● **Problem to solve**: Where the string "agent" appears in a line of the data, show that line.

● **Stored data entries**:
*** Begin section ***

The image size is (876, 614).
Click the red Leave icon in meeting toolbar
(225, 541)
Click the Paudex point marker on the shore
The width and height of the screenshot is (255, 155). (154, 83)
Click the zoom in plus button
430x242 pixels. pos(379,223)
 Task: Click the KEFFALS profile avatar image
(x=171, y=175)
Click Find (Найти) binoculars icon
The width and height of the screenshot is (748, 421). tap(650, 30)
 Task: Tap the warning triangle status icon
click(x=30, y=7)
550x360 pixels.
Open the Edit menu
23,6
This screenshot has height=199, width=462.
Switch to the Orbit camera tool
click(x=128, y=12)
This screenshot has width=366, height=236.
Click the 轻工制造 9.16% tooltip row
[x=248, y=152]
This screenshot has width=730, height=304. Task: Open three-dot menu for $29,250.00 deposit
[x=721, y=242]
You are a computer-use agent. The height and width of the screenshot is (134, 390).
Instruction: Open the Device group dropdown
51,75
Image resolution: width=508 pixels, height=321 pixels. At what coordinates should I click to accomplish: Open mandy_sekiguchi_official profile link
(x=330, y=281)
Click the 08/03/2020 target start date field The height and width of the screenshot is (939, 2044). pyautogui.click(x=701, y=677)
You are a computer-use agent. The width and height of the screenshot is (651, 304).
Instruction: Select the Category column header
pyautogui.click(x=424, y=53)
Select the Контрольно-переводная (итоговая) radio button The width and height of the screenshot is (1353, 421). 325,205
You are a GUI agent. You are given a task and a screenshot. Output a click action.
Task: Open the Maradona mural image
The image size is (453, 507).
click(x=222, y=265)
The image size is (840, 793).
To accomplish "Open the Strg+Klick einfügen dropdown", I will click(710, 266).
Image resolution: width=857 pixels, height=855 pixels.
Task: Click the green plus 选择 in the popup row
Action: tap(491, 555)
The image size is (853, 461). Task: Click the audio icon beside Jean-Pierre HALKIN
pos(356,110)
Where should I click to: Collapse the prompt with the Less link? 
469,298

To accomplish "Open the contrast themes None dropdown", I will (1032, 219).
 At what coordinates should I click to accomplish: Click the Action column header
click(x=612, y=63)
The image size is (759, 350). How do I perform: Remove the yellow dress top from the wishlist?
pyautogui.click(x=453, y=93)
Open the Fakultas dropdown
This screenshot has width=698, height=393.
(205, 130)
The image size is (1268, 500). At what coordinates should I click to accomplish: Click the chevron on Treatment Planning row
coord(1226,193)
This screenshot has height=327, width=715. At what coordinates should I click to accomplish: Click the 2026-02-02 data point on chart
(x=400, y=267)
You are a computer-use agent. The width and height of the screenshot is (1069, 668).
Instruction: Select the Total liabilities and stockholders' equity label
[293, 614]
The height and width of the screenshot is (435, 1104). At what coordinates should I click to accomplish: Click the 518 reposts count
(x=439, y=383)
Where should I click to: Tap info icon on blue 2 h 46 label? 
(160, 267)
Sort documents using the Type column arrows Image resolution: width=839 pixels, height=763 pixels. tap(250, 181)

*** End section ***

● **Result**:
You are a computer-use agent. The height and width of the screenshot is (134, 390).
You are a computer-use agent. The width and height of the screenshot is (651, 304).
You are a GUI agent. You are given a task and a screenshot. Output a click action.
You are a computer-use agent. The width and height of the screenshot is (1069, 668).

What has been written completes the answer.